The case of Mr. and Mrs. Mobile is fascinating. They are dwelling in a place we might call Unreal Square: an unreality upon an unreality, an unreality in an additional dimension. For until they hear the word from the laboratory, they can neither say “He is Michael, Junior, our son,” or “We should do away with it.” It is bad enough to suppose that a he can be transformed into an it by an act of imaginative will. It is bad in an altogether novel way to suppose that, until the decision is made, the developing child exists in limbo, neither child nor not-child. It is unreal to affirm that two and two make five. It is far more complexly unreal to affirm that one cannot know yet whether two and two will make four or five or any other sum.
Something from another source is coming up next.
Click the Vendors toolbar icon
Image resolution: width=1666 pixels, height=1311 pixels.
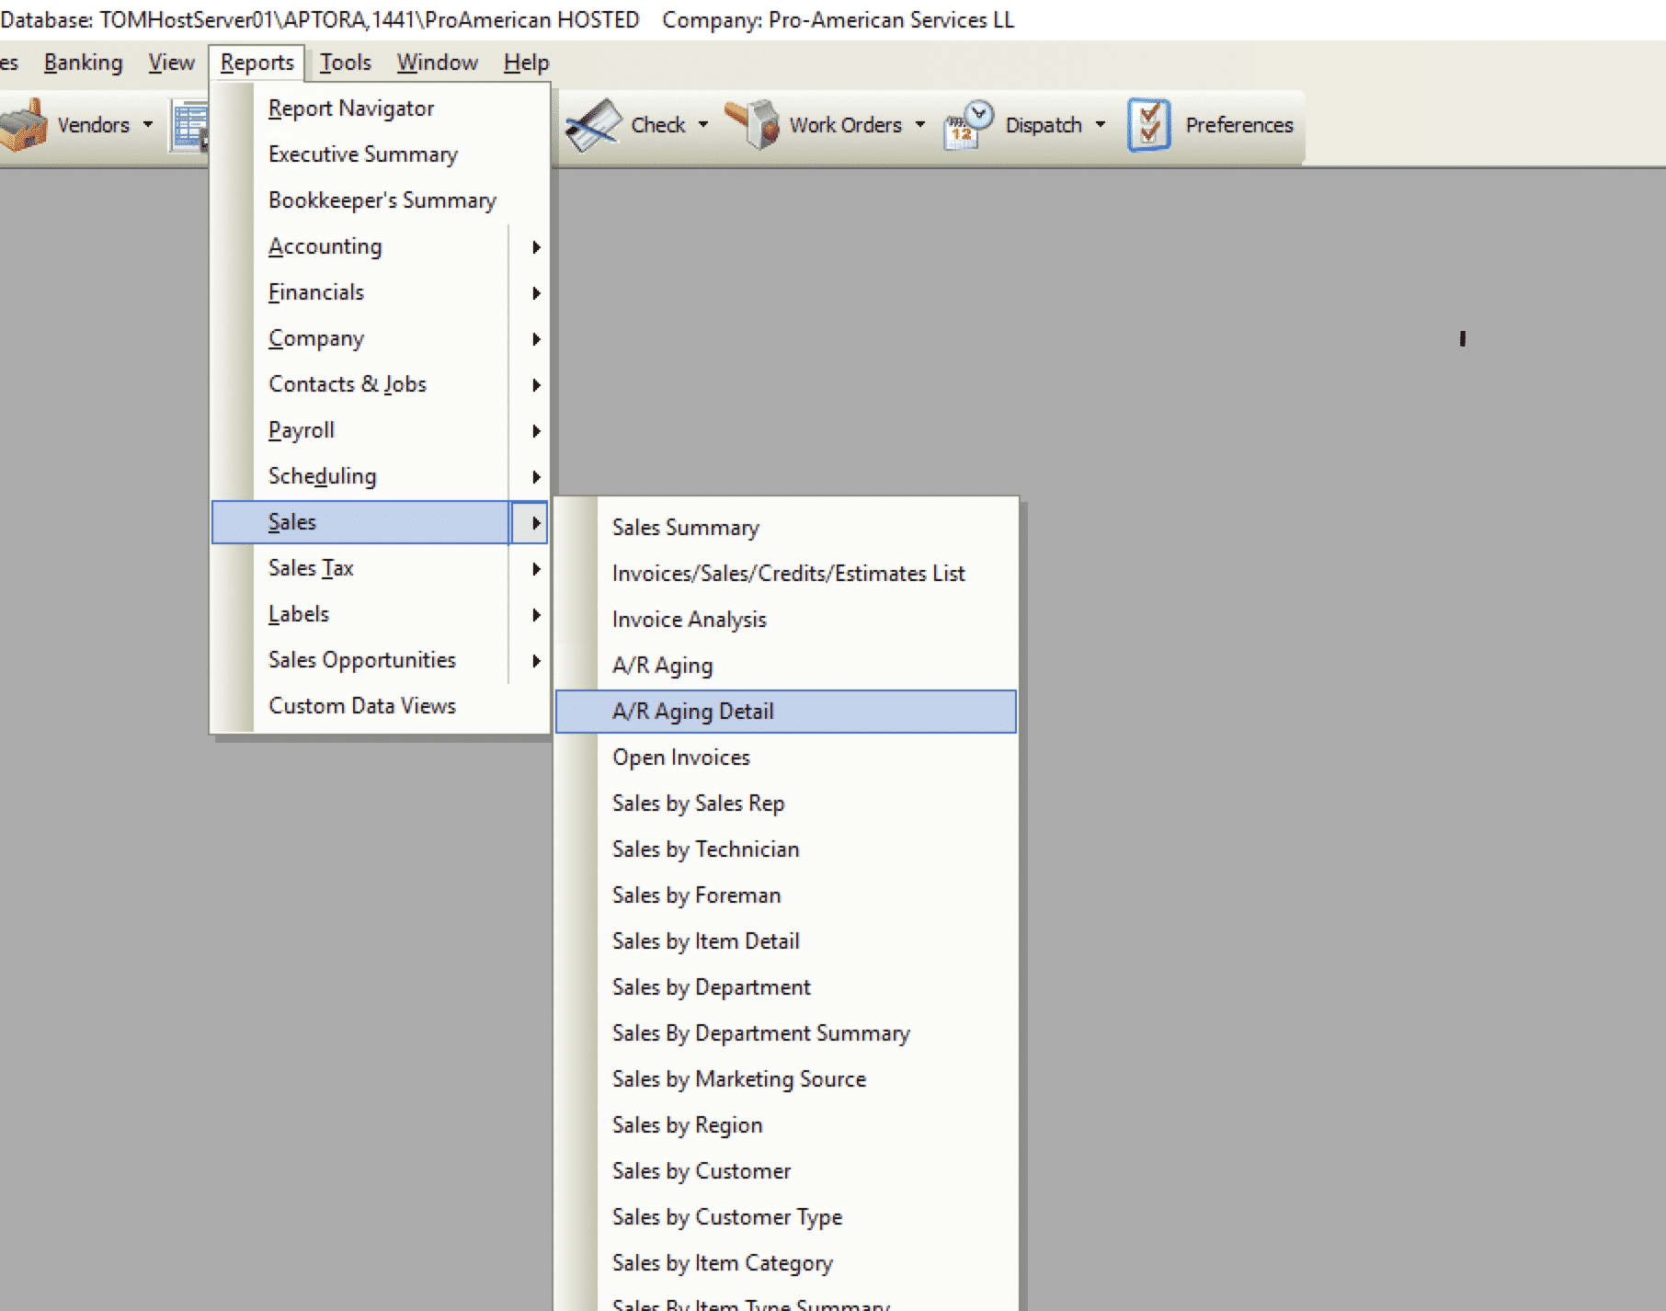(x=25, y=124)
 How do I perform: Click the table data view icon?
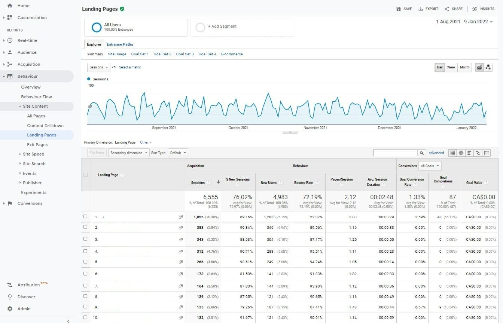(452, 153)
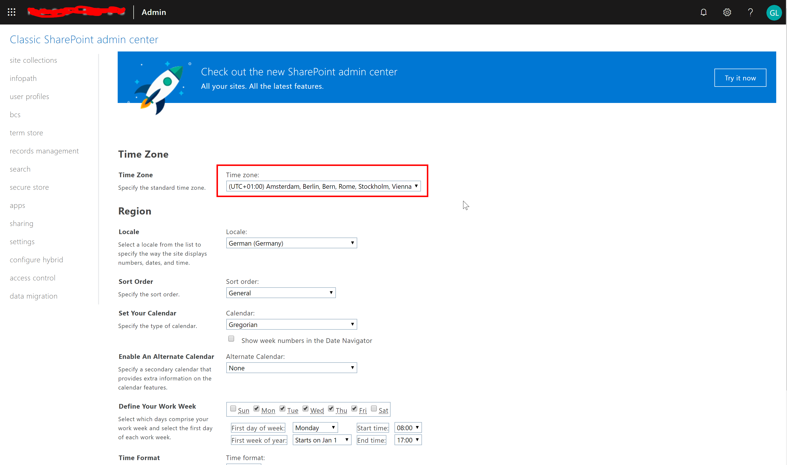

The duelist says, “I was defending my honor.” The Church says – not needing to thumb through sacred Scripture, but only to respect reality, “No, you were an aggressor, putting a bullet through your neighbor’s heart.” The slaveowner says, “I am taking care of these people.” Bartolomeo de las Casas says, “No, you are treating them as chattel for your own profit.” The eugenicist says, “I am helping the poor.” Chesterton says, “No, you are passing around devices so that there will be fewer of the poor for you to ignore.” The polyamorist says, “I wish to love several women at once.” Pope John Paul says, “Alas, poor ignorant man, you do not even know what married love is, or you would not have so foolishly contradicted yourself.” The Pharisee says, “I am praying.” Jesus says, “No, you are praising yourself. The publican over there, who respects the reality of his sin, he is the one who is praying.”
If we would but adopt the Catholic position, that of acknowledging the being and the goodness and the integrity of what is, then we might find ourselves doing more than elementary moral reasoning. For it is pretty elementary, to determine that a healer is supposed to heal, and the baby-making act makes babies, and a male cannot mate with another male. We might, with toddling steps, come round to treating more subtle questions involving prudential judgments. We would not hold forth about education, until we had asked about realities. What is a child? What does it mean to know the truth? Why should we love the truth? We would not hold forth about economics, until we had asked about realities. Where are true riches to be found? For whom, and for what, do we work? What is a household? What makes for happiness in that household? We would not hold forth about politics, until we had asked about realities. What are people for? What is a community, anyway? What does the common good look like?
The faith I treasure in my heart has meditated upon these things for two thousand years, and its teachings are tender and subtle, rich and glorious. But one cannot begin to breathe that good air, unless one has taken those first stumbling steps out of the lies and the fog of Unreal City.